His face is everywhere: “… Lord of Love … who projects himself into this universe of myriad forms …” ~ Shvetashvatara Upanishad
“… I find that the testimony of the Hindu mystical tradition to the divinity within us all and the powers that stream from that divinity is of priceless practical usefulness and inspiration …” ~ Andrew Harvey
Andrew’s closing summary (excerpt above) in the Introduction from his anthology: Teachings of the Hindu Mystics (full attribution at the bottom of the post) … captures the essence of the Hindu tradition … the “core truth” of which according to Andrew is “… the mystery of a Spirit that pervades, creates, and transcends all things and of each soul’s conscious identity with it beyond space and time …”
We have been exploring some of Andrew Harvey’s work through excerpts from this anthology, via posts: Peaceful – An Invocation from the Vedas … and Realize Through Meditation – Highest Mystical Teaching … and Tantric Tradition, Andrew Harvey, & Kabir …

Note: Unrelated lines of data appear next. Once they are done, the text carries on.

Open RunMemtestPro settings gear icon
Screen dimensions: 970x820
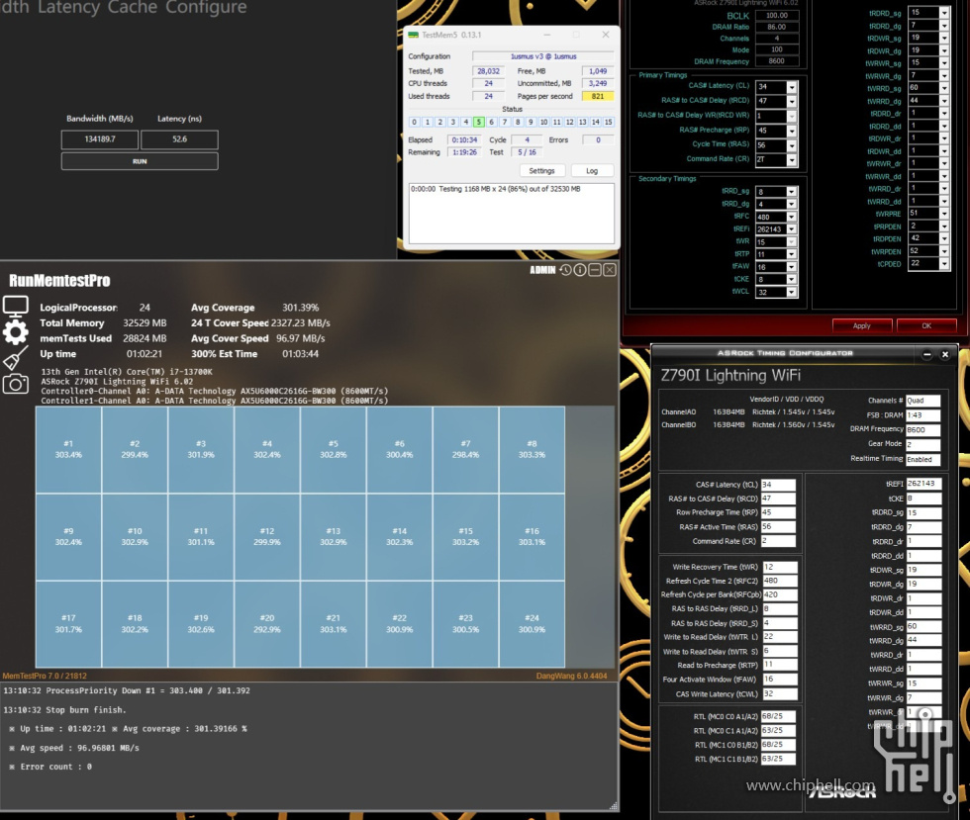16,332
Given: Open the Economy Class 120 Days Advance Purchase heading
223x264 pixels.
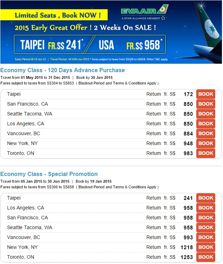Looking at the screenshot, I should pos(63,70).
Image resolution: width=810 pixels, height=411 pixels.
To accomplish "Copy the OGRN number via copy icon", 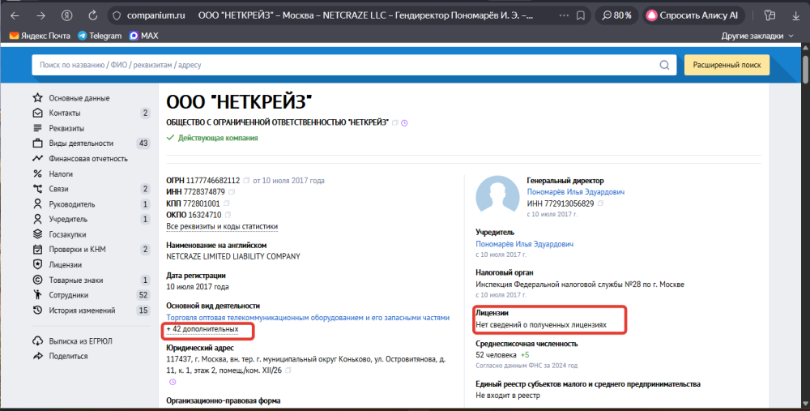I will point(245,180).
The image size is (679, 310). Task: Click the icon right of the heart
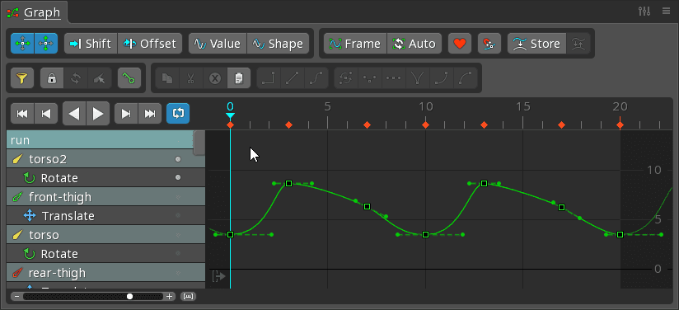coord(489,44)
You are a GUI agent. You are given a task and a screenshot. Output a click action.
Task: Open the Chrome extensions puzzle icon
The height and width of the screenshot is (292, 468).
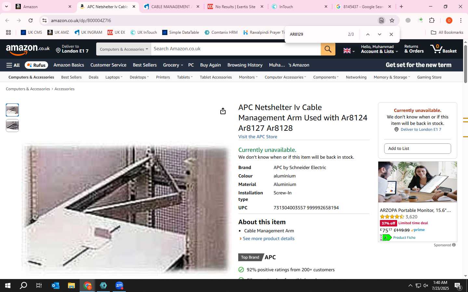pyautogui.click(x=432, y=20)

Today’s poem (from the same anthology) is a powerful reminder of the ever-present nature of our “divine origin” … and what happens when we forget it …
His Face Is Everywhere
MAY THE LORD of Love, who projects himself
Into this universe of myriad forms,
From whom all beings come and to whom all
Return, grant us the grace of wisdom.
He is fire and the sun, and the moon
And the stars. He is the air and the sea,
And the Creator, Prajapati.
He is this boy, he is that girl, he is
This man, he is that woman, and he is
This old man, too, tottering on his staff.
His face is everywhere.
He is the blue bird, he is the green bird
With red eyes; he is the thundercloud,
And he is the seasons and the seas.
He has no beginning, he has no end.
He is the source from which the worlds evolve.
From his divine power comes forth all this
Magical show of name and form, of you
And me, which casts the spell of pain and pleasure.
Only when we pierce through this magic veil
Do we see the One who appears as many.
Two birds of beautiful plumage, comrades
Inseparable, live on the selfsame tree.
One bird eats the fruit of pleasure and pain;
The other looks on without eating.
Forgetting our divine origin,
We become ensnared in the world of change
And bewail our helplessness. But when
We see the Lord of Love in all his glory,
Adored by all, we go beyond sorrow.
What use are the scriptures to anyone
Who knows not the one source from whom they come,
In whom all gods and worlds abide?
Only those who realize him as ever present
Within the heart attain abiding joy.
~~ From the Shvetashvatara Upanishad
All of the italicized text in the blockquotes and the above poem are from: Teachings of the Hindu Mystics, edited by Andrew Harvey.